Aus dem Cover schauen die Drei von Los Pirañas skeptisch bis leicht grimmig gen Firmament. Ihre Historie als altgediente Prominenz der kolumbianischen Avantgarde, von Cumbia bis Psychedelic-Rock bei, unter anderem, den Meridian Brothers, Frente Cumbiero und Romperayo, weist in eine ähnliche Richtung: Una Oportunidad más de triunfar en la vida (Glitterbeat, 7. März) hätte leicht zu einer vergrübelten Experimentalanstrengung werden können. Doch weit gefehlt, das in aller präzise konstruierten Hibbeligkeit doch extrem lässige Album animiert mit augenzwinkerndem Dub-Funk, launigen Loops und knusprigen Grooves aus akustischen Gitarren und einem feinen Allerlei lateinamerikanischer Rhythmen zum permanenten Mitwippen.

Wie schon öfters als nur gelegentlich (zum Beispiel hier) erwähnt, verfolgt Yelka, das Berliner Trio aus Daniel Meteo, Christian Obermaier und Yelka Wehmeier einen Masterplan, ein keineswegs größenwahnsinniges, sondern tatsächlich ziemlich entspanntes Großprojekt: zehn Alben in weniger als der Hälfte an Jahren abzuliefern. Nun, zur Halbzeit, ist In A Rose Hat (Karaoke Kalk, 11. April) die bislang dem gängigen Indie-Pop nächste, nur milde experimentelle Folge. Neben verstrahltem Dub-Rock zugleich wieder eine subtile Reflexion über unser Verhältnis zu Amerika, zur Kultur und dem politischen wie privaten Wesen der USA. In diesen Zeiten gehört schon einige Gelassenheit dazu, so etwas wenig angestrengt klingen zu lassen.

# AUSGELESENE DATEN
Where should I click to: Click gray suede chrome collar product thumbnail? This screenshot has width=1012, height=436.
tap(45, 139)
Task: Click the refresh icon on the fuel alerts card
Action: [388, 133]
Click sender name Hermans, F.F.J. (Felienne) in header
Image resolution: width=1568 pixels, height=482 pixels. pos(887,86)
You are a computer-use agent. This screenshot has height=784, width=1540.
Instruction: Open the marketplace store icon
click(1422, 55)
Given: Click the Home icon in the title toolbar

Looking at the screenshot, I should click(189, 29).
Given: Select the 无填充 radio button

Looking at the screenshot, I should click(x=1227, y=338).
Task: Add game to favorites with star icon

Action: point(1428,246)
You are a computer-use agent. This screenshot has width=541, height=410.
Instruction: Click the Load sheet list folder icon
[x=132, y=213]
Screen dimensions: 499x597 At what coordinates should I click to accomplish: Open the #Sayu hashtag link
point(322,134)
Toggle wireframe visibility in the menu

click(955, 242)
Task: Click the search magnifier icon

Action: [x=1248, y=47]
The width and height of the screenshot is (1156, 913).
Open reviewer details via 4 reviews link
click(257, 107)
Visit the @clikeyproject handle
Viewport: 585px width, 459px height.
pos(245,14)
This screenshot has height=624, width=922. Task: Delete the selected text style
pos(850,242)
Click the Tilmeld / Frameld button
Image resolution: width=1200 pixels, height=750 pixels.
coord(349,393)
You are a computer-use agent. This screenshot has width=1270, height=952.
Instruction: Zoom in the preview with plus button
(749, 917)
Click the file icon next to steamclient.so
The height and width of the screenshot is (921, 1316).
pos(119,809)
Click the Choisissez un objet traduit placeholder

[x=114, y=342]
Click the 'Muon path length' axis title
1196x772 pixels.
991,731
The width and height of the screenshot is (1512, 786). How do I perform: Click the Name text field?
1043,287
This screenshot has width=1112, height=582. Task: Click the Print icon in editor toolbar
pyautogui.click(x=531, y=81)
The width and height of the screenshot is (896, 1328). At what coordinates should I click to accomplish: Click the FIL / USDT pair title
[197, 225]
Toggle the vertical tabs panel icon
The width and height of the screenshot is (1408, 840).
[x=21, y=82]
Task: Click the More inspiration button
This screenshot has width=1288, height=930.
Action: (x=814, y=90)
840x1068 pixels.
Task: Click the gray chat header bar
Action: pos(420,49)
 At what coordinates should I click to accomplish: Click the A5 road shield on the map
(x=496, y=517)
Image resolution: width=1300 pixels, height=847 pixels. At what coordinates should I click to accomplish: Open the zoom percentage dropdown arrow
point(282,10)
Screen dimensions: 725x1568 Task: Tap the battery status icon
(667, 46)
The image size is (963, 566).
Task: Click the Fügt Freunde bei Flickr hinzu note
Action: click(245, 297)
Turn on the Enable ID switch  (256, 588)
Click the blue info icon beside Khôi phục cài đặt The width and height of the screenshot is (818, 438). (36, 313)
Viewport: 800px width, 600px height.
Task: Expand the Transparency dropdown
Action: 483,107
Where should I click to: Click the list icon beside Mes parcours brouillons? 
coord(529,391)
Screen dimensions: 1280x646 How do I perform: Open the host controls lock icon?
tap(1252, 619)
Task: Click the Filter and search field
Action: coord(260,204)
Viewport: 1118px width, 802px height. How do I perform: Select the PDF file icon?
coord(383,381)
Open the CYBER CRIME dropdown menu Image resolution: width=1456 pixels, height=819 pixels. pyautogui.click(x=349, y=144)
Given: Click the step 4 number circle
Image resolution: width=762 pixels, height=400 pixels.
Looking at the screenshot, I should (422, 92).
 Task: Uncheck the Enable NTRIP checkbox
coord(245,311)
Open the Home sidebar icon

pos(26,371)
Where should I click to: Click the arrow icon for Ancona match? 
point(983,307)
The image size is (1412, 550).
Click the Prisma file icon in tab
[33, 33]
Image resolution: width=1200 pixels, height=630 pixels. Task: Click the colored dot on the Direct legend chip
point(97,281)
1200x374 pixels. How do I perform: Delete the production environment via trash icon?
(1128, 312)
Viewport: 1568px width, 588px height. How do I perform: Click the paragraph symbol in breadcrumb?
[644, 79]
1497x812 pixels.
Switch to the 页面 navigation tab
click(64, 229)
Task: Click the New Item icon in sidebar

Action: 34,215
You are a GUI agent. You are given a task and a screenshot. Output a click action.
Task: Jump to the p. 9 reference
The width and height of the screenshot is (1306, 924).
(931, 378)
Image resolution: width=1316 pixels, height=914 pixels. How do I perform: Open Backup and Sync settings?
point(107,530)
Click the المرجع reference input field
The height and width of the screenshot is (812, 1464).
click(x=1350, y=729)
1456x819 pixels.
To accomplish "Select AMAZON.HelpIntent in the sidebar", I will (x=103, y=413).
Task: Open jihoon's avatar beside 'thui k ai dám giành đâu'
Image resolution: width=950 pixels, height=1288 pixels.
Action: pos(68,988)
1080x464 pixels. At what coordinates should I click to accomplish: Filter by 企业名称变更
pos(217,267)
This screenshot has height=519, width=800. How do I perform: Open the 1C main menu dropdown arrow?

# DEINE AUFGABE
Schreib den Text über die Alben von Los Pirañas und Yelka vollständig und ohne jede Änderung ab. Die Zeilen spielen hierfür keine Rolle.

# LÖSUNG
Aus dem Cover schauen die Drei von Los Pirañas skeptisch bis leicht grimmig gen Firmament. Ihre Historie als altgediente Prominenz der kolumbianischen Avantgarde, von Cumbia bis Psychedelic-Rock bei, unter anderem, den Meridian Brothers, Frente Cumbiero und Romperayo, weist in eine ähnliche Richtung: Una Oportunidad más de triunfar en la vida (Glitterbeat, 7. März) hätte leicht zu einer vergrübelten Experimentalanstrengung werden können. Doch weit gefehlt, das in aller präzise konstruierten Hibbeligkeit doch extrem lässige Album animiert mit augenzwinkerndem Dub-Funk, launigen Loops und knusprigen Grooves aus akustischen Gitarren und einem feinen Allerlei lateinamerikanischer Rhythmen zum permanenten Mitwippen.

Wie schon öfters als nur gelegentlich (zum Beispiel hier) erwähnt, verfolgt Yelka, das Berliner Trio aus Daniel Meteo, Christian Obermaier und Yelka Wehmeier einen Masterplan, ein keineswegs größenwahnsinniges, sondern tatsächlich ziemlich entspanntes Großprojekt: zehn Alben in weniger als der Hälfte an Jahren abzuliefern. Nun, zur Halbzeit, ist In A Rose Hat (Karaoke Kalk, 11. April) die bislang dem gängigen Indie-Pop nächste, nur milde experimentelle Folge. Neben verstrahltem Dub-Rock zugleich wieder eine subtile Reflexion über unser Verhältnis zu Amerika, zur Kultur und dem politischen wie privaten Wesen der USA. In diesen Zeiten gehört schon einige Gelassenheit dazu, so etwas wenig angestrengt klingen zu lassen.